Rounding up the unusual suspects
This chapter's demo applications are tested with three cameras, which are described in the following table. The demos are also compatible with many additional cameras; we will discuss compatibility later as part of each demo's detailed description. The three chosen cameras differ greatly in terms of price and features but each one can do things that an ordinary webcam cannot!
Name |
Price |
Purposes |
Modes |
Optics |
---|---|---|---|---|
Sony PlayStation Eye |
$10 |
Passive, color imaging in visible light |
640x480 @ 60 FPS 320x240 @ 187 FPS |
FOV: 75 degrees or 56 degrees (two zoom settings) |
ASUS Xtion PRO Live |
$230 |
Passive, color imaging in visible light Active, monochrome imaging in NIR light Depth estimation |
Color or NIR: 1280x1024 @ 60 FPS Depth: 640x480 @ 30 FPS |
FOV: 70 degrees |
PGR Grasshopper 3 GS3-U3-23S6M-C |
$1000 |
Passive, monochrome imaging in visible light |
1920x1200 @ 162 FPS |
C-mount lens (not included) |
Note
For examples of lenses that we can use with the GS3-U3-23S6M-C camera, refer to the Shopping for glass section, later in this chapter.

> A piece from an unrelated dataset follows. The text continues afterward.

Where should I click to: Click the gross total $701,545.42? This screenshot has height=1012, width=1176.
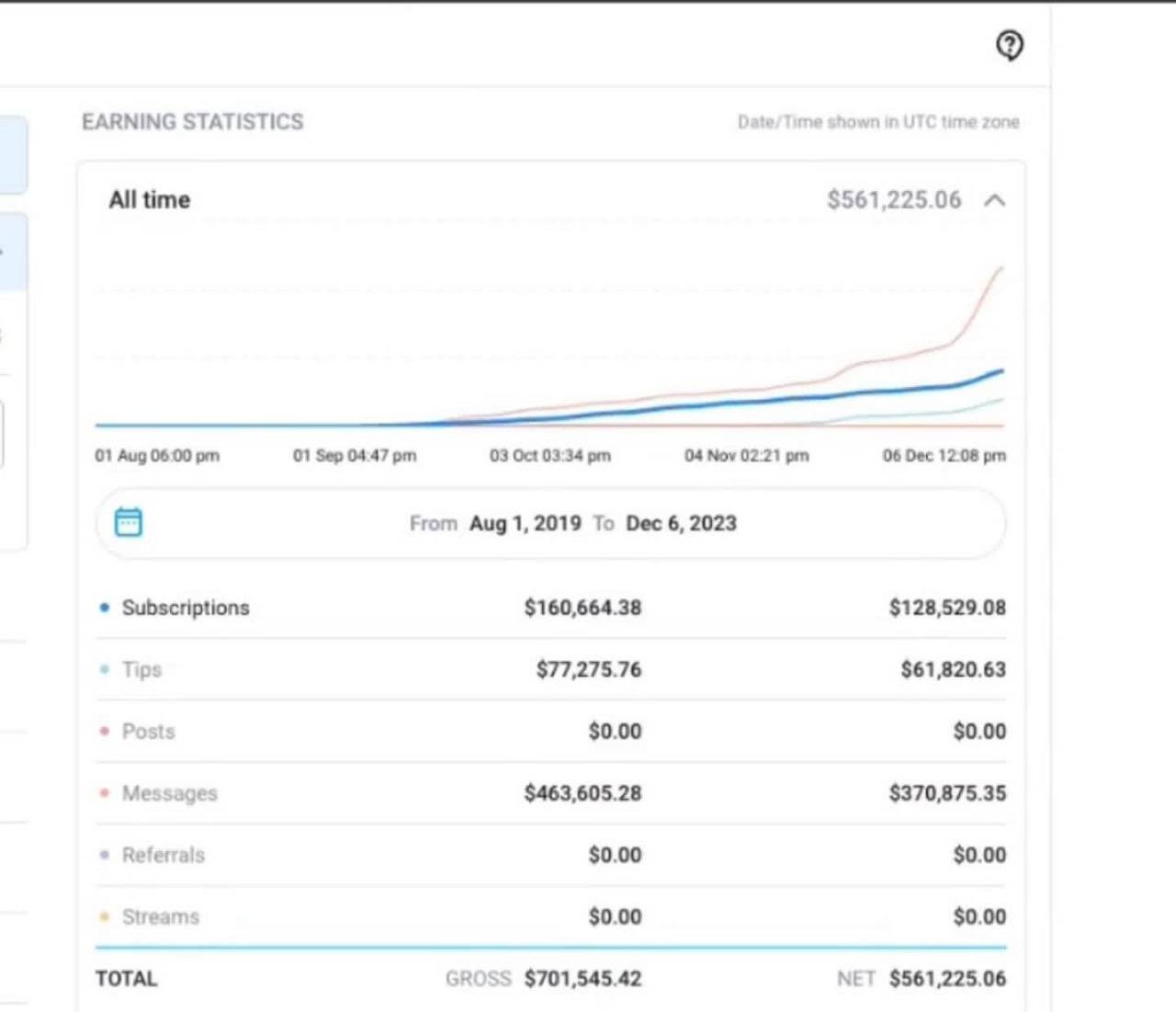pyautogui.click(x=582, y=978)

We will try to push these cameras to the limits of their capabilities. Using multiple libraries, we will write applications to access unusual capture modes and to process frames so rapidly that the input remains the bottleneck. To borrow a term from the automobile designers who made 1950s muscle cars, we might say that we want to "supercharge" our systems; we want to supply them with specialized or excess input to see what they can do!